For many years, hams have referred to spurious signals on their radio as “birdies”. Typically tones or chirps, birdies are unwanted signals caused by radio or nearby oscillators. You can do without these annoying sources of interference.
Recently, I incorporated the FlexRadio 6300 into my radio room. As part of this build, I added two new computer monitors and an gigabit Ethernet switch into the mix. Monitors and network switches are a frequent source of unwanted RFI birdies. So, I took a few minutes to search the bands for new sources of radio frequency interference from these devices.
Good news first. The gigabit Ethernet switch seems to be silent. I chose the Linksys SE3005 5 port switch to connect the radio and computer to the LAN. It appeared to be well shielded, fast, low power and turns off unused ports automatically. I used my Perseus to scan the HF frequencies but could not detect birdies or hash when I cycled the power on this high speed switch.

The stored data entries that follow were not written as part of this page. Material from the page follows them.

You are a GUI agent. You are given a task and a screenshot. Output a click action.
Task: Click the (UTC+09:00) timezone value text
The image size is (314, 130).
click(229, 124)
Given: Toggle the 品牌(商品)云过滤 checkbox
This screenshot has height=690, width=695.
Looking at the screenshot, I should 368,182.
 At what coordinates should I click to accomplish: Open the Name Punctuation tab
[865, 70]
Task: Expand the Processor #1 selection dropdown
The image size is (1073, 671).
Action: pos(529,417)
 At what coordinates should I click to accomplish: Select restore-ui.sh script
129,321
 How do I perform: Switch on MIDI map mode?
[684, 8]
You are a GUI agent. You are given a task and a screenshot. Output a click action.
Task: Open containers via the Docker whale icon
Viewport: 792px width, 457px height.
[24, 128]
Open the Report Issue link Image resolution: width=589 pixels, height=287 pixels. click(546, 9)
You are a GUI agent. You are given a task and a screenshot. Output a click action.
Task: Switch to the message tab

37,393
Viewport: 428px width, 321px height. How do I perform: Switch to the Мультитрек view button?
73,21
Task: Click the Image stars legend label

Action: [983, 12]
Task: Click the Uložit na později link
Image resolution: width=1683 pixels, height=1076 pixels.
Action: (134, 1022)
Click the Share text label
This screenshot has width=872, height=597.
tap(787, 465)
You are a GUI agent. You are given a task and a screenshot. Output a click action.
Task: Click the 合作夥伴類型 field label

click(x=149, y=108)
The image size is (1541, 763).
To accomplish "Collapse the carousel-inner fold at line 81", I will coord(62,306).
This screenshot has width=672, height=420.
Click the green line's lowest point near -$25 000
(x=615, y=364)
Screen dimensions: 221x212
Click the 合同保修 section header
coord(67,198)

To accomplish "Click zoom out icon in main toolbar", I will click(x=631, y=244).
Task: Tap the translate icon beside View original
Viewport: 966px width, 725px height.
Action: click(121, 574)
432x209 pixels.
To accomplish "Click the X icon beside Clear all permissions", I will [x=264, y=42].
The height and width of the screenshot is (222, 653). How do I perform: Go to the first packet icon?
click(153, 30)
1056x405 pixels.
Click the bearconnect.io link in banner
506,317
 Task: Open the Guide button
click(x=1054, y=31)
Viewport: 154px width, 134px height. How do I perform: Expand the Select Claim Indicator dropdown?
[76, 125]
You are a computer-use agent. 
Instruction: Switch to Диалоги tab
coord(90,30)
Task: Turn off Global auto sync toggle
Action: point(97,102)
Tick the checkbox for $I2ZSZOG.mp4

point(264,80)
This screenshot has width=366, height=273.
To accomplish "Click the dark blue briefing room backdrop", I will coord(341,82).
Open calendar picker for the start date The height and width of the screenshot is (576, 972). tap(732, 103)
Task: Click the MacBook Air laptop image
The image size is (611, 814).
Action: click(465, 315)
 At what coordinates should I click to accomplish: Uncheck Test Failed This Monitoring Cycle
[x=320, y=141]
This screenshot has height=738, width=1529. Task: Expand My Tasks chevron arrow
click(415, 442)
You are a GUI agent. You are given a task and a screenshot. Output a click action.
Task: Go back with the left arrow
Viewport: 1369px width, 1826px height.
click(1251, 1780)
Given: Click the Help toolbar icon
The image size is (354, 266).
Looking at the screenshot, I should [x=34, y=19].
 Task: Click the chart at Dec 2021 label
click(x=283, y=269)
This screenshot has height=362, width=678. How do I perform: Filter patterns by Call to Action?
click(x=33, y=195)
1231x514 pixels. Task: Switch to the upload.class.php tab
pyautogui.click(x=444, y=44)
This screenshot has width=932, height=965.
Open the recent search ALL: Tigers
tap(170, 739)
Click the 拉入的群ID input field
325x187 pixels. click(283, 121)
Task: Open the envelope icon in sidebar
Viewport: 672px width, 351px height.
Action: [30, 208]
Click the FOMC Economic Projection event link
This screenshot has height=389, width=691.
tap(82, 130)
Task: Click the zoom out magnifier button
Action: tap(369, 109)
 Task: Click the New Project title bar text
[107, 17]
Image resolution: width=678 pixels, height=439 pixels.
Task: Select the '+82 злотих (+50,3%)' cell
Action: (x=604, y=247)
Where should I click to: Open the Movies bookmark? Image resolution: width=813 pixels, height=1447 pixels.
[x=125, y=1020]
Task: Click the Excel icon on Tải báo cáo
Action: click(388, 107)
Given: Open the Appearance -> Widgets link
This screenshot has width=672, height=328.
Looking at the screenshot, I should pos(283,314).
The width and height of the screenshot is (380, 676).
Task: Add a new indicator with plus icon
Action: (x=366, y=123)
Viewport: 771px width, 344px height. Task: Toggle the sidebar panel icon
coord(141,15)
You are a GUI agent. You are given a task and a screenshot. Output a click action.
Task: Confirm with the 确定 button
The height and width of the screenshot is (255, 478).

Bad news came on the monitor side. One monitor (a low power LED LG model) appears to be silent. But the other, a higher power SyncMaster LCD unit emits lots of birdies above 15 MHz. You can see them in the picture above.
RFI Birdies from my Monitor
It’s easy to spot monitor birdies with a dual display setup and the Flex 6300. Just turn the monitor on and off. You will see the solid lines in both the waterfall and spectrum display. Real radio signals vary in amplitude. Birdies put out a solid signal. The RFI birdies from my Syncmaster monitor range from about 15 to 20 dB above than the noise floor. If you really want to see birdies, disconnect your external antenna. What you are left with are the monitor oscillations in close vicinity.
Now, the SmartSDR software has a feature called “tracking notch filters”. I can use these remove at least some of these birdies. However, the best approach is to try a few other monitors until I find one as RFI silent as the LG.